Появились обязанности: показали яму на дворе, и ее я должен был наполнить берестой; из бересты потом будут вытапливать деготь. Наполнять корыто под точильным камнем водой и другое корыто, куда по вечерам опускали топоры, чтобы не усыхали топорища. Следить за длинным пихтовым сучком, прибитым одним концом горизонтально к стене барака. Против другого конца сучка углем была прочерчена линия; если конец опустится ниже линии, мне нужно унести под навес большие берестяные листы с сушащейся на них бояркой и черемухой. Высушенную ягоду потом будут молоть в муку. И туда же — гирлянды табачного листа. Помню, как однажды бросился таскать, но сучок-барометр показал на дождь слишком рано: еще двое суток стояла страшная жара, потом уж пролилось.

…Однажды, возвращаясь к яме с очередной охапкой бересты, я услышал, как в бараке поет одинокая женщина. Дверь оказалась затерта изнутри, поэтому я обошел барак и заглянул в окно с поленницы. Женщина лежала посреди барака, прижав щеку к половице, раскинув руки, и, нисколько не трогая напряжением омертвелого лица, выпевала одно какое-то слово, начало слова, может быть, имени, потом сразу несколько ясных слов какой-то детской песенки. То как будто ей тошно было и надоело, то вдруг нежно-нежно, как бы кого-то хитро подманивая красотой простенькой песни, что-то вроде: «У ворот бере-еза ветьтиком маха-ала…» Не помню. Кто-то на кривой дороге сидел и что-то у березы просил, какую-то рубашку, не помню.

Я пошел спросить у дяди Кости, почему там тетя лежит и поет, она, что ли, пьяная?

Но как раз в эту минуту дядя Костя поранился. Время от времени они со стариком напарником менялись местами, и сейчас дядя Костя был внизу. Там у пилы деревянная ручка-колодка съемная, крепится к полотну пилы клином, и дядя Костя то ли дернул слишком сильно, то ли клин не был добит — колодка сорвалась, и большие, хищно оскаленные, скошенные вниз зубья пилы резанули ему плечо. Дядя Костя зажал рану рукой и пошел к бараку, позвал через дверь:

— Татьяна!

— Чего тебе? — отозвался грубый трубный голос.

— У тебя там еще осталось? Я тут порезался, кость задело, облить бы.

— Уди-и!

— Да ты взгляни хоть.

— Уди-и…

Женщина мычала, и, кажется, ее рвало.

— От так от, — сказал мне старик, Костин напарник. — Поет, говоришь? Поет, да… С осени раз в месяц запрется, потом головой мается. Мужа у нее на войне убили, от так от. А ты говоришь, поет. Ступай помоги Косте. Скажи, тетка Татьяна, отвори, а то я не емши. С утра, скажи. Там мне, мол, оставили лапши, а дверь закрыта. Похнычь, если не послушается. Умеешь, поди, хныкать-то? Иди, брат, постарайся. Вылакат все, хворать будет.

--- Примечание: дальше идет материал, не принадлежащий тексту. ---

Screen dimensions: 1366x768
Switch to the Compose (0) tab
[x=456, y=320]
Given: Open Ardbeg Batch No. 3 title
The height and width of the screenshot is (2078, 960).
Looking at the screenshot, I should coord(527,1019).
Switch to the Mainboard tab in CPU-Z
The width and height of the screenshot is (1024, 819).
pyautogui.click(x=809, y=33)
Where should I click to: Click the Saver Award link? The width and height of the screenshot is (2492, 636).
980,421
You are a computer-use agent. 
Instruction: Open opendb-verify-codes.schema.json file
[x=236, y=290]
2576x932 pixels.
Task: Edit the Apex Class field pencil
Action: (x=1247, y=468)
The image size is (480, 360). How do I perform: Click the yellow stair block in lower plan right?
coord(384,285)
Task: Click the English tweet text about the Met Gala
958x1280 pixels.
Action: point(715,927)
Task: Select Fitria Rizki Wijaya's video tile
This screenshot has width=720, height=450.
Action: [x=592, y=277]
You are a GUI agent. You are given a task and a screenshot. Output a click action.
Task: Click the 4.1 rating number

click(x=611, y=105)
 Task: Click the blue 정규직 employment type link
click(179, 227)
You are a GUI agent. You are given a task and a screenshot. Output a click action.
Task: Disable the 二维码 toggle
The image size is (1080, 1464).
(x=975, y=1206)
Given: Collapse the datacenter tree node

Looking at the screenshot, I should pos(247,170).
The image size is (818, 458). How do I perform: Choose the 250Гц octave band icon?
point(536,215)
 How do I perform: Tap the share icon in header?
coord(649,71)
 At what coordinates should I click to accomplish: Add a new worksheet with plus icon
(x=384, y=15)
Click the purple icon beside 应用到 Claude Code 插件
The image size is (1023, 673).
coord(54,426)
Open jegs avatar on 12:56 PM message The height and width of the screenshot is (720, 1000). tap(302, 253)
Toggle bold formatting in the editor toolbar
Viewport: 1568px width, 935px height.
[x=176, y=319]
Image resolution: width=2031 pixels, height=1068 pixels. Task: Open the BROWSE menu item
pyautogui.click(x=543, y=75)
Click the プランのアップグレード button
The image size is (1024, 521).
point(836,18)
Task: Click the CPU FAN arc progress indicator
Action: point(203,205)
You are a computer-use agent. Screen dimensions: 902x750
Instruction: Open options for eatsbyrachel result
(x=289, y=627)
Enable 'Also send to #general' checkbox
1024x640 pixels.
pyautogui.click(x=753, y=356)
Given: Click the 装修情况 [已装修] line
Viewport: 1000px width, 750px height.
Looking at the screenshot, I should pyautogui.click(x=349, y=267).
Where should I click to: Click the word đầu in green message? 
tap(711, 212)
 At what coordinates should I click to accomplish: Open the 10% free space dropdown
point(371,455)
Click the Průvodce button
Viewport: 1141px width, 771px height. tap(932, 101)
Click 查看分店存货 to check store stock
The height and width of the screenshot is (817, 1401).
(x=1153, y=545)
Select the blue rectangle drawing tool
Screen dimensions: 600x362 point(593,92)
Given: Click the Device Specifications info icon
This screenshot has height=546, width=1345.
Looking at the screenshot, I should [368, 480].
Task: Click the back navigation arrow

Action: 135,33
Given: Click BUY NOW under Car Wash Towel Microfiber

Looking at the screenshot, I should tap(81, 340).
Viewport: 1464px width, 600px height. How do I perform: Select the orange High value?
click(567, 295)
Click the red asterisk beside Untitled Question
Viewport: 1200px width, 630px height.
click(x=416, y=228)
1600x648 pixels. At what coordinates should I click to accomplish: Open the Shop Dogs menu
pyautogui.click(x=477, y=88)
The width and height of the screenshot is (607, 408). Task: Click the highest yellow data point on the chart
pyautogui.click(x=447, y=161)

Я и взаправду скоро по-настоящему расхныкался. Но не потому, что старик об этом просил, а из желания как-нибудь выслужиться перед мрачным дядей Костей, мне очень хотелось, чтобы он заметил, как я стараюсь, и похвалил, но вышло наоборот. Когда я, как мне показалось, затянул особенно убедительно, особенно сиротски, он брезгливо ощерился. Он умел как-то коротко так… Сникнуть можно.